### 任务要求
请列出下方原文中提到姓名的全部学者，每人只列一次。

### 原文
————————
改革开放前中国的国家与社会的关系显然更接近于国家主义关系模式,国家政权在当时得到了高度强化。从20世纪80年代初,随着中国改革开放进程中市场经济体制的建立和发展,国家与社会的关系也随之发生了一些变化:首先,国家对社会的控制范围逐渐缩减;其次,国家对社会的控制手段也日趋多元化。过去主要依靠计划指令和行政命令,而现在经济、法律等其他的社会控制方式的作用逐渐显现;再次,与国家控制手段的调整同时发生的是社会自身的控制与调节手段的多元化。市场原则成为社会资源配置的主导性原则。可以看出,当代中国改革与市场经济体制建构的总体设想是:限制国家的社会职能范围,扩大各种社会经济组织的独立性与自主性;同时扩大作为一个整体的各种社会联系方式在社会生活中的协调和控制作用。但是这样一种设想基本上还是落空了,国家在社会领域的退出留下来的空挡并没有设想中的社会组织填补上。而现代社会是一个组织社会,中国要想实现由传统社会向现代社会的成功转型,大量社会性组织的构建必然成为当务之急。以肖邦齐、罗威廉等为代表的西方学者使用“市民社会”或“公共领域”的理论与方法,通过对近代中国某个城市或地区作个案研究后提出,清末民初的中国在许多方面已出现类似于西方市民社会或公共领域的情况[4]。有学者认为恰如民主、自由、人权、宪政等概念,“市民社会”概念虽然产生于西方社会的经验及知识传统,却具有超地域、跨文化的普遍意义和价值,能为我所用、也应该采用[5]。而魏斐德、孔斐力、黄宗智并不赞同这些观点,他们认为近代中国有其完全不同于西方的发展特点,因而用滥觞于西方的市民社会和公共领域概念来解读近代中国历史,是不稳妥的,市民社会完全是基于西方历史经验而抽象出来的概念,运用它来分析中国历史势必会以西方历史模式作为认知和评价的依据,滑向西方中心论的泥潭之中,不是削足适履,便是郢书燕说[6]。也有些研究者认为虽然中国缺乏西方的市民社会,但是可以在中国培育一个外在于或独立于国家的“市民社会”,从而与国家之间能够形成一种相互制衡的共和主义模式。但是大家都知道,“市民社会”是西方特有历史发展条件下的产物,而中国是否具备培育这种市民社会的土壤,这本身即为一大问题,而即使在中国培育出来了市民社会,那肯定与西方意义上的市民社会大不相同。因而必须从中国当前国家与社会关系的现状出发,建构适合中国本土的国家与社会关系新模式。纵观上述关于国家与社会关系的学历探讨,不难发现,他们的共同点就是都以国家与社会的对立为前提条件。而在中国,根本就不具备能与国家相抗衡的对等社会自主力量,因而,要想在中国建构国家与社会关系新模式,则必须打破国家与社会之间的那种对立逻辑,在国家与社会之间应该建立一种合作关系。黄宗智将国家与社会对立的二分模式借助于“第三领域”概念变成了“国家――第三领域――社会”的三分模式,突出国家与社会的合作[7],邓正来等人为代表的中国论者主张,中国应该建立国家与市民社会关系的“良性互动说”[8]。基于国家与社会关系在理论上的不断发展以及实践的检验,改革开放后,国家逐渐打破“强国家”的一面,国家政权逐步从社会领域退出,为地方性社会的自主发展留下了广阔的空间,国家开始逐渐寻找与乡村社会合作的空间,在这一宏观社会历史背景下,村民自治的“登场”就成为历史的必然。
————————
### 数据行

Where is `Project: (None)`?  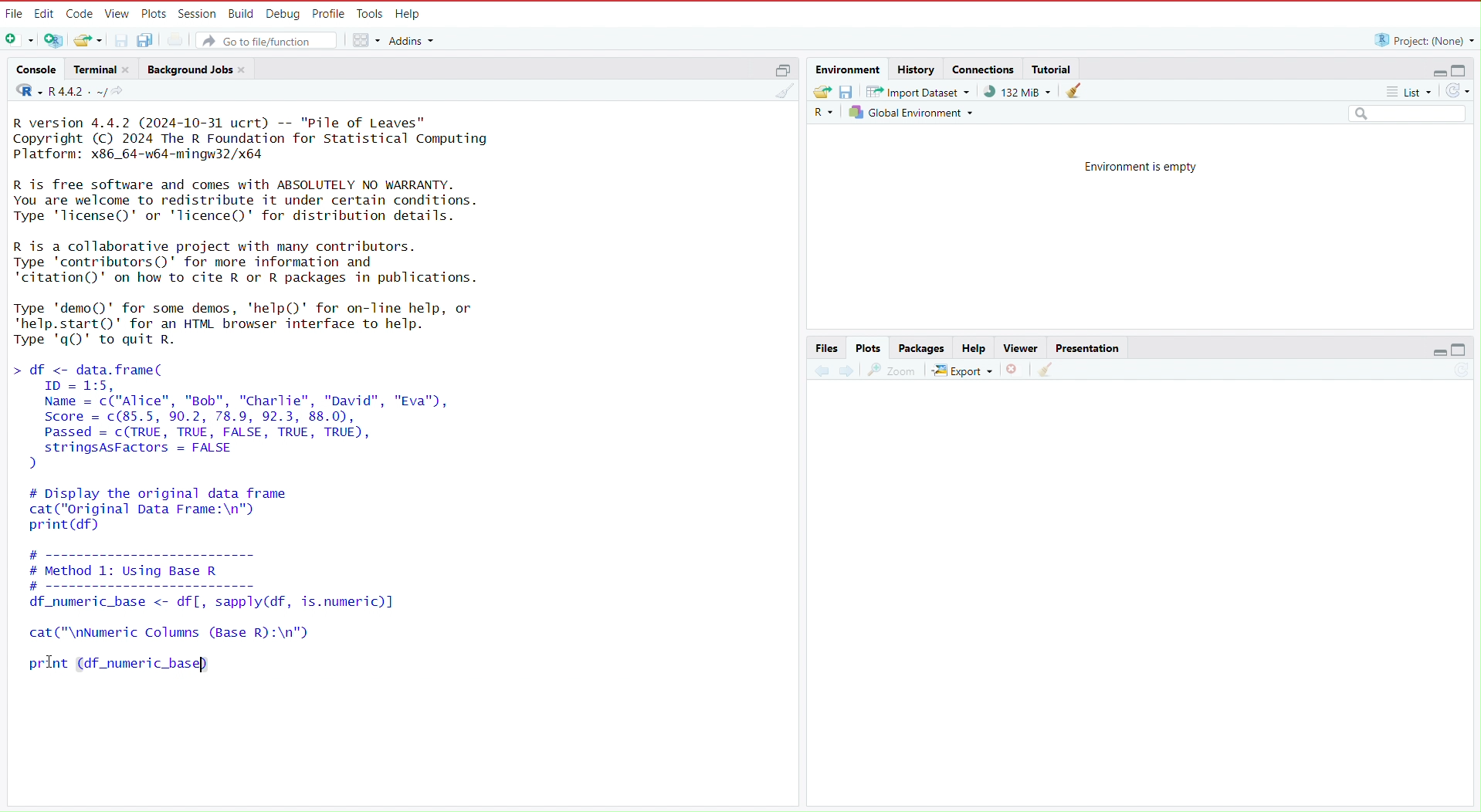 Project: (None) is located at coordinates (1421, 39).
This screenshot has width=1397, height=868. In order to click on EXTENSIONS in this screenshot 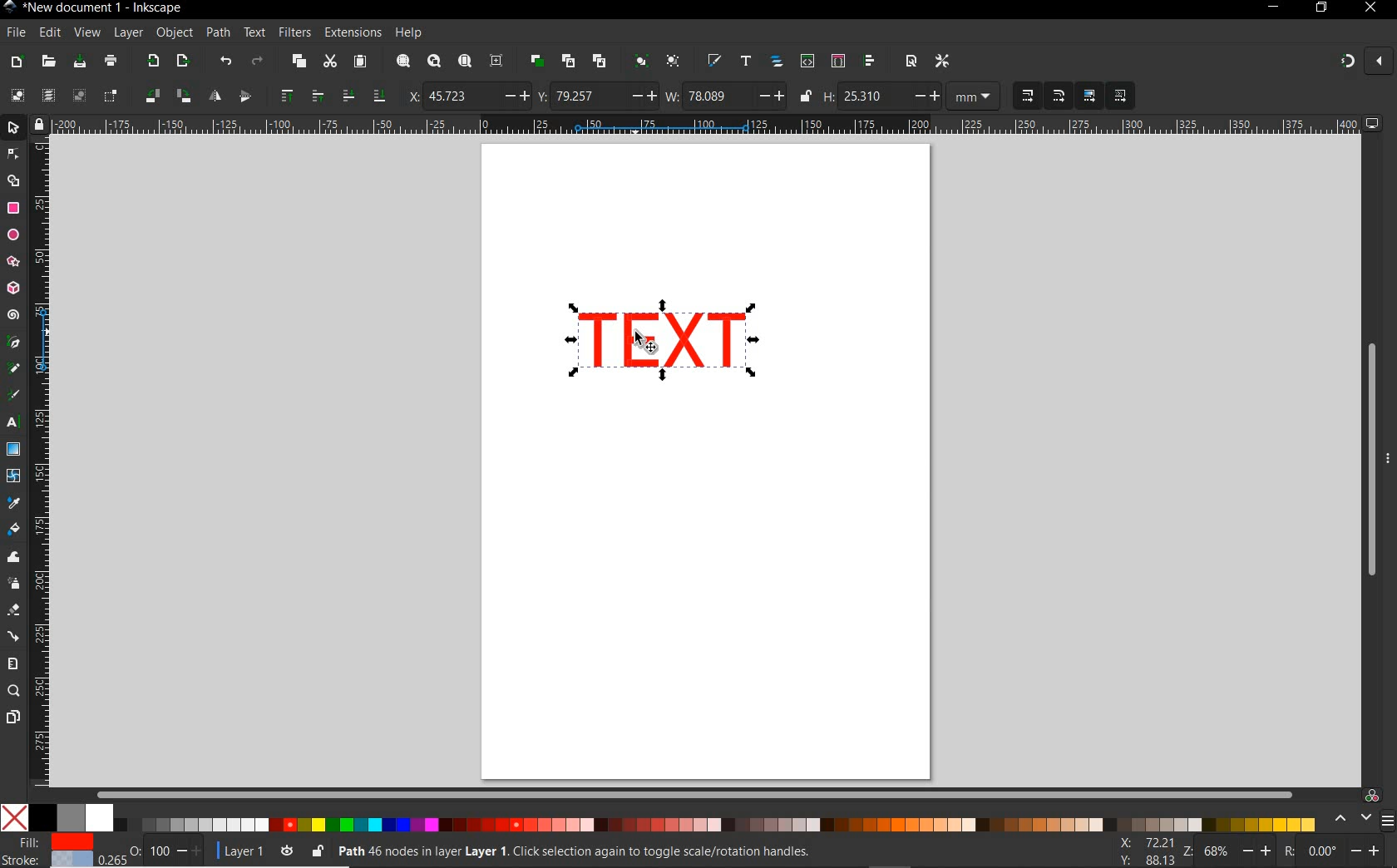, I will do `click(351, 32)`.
————————
### 任务解答
肖邦齐、罗威廉、魏斐德、孔斐力、黄宗智、邓正来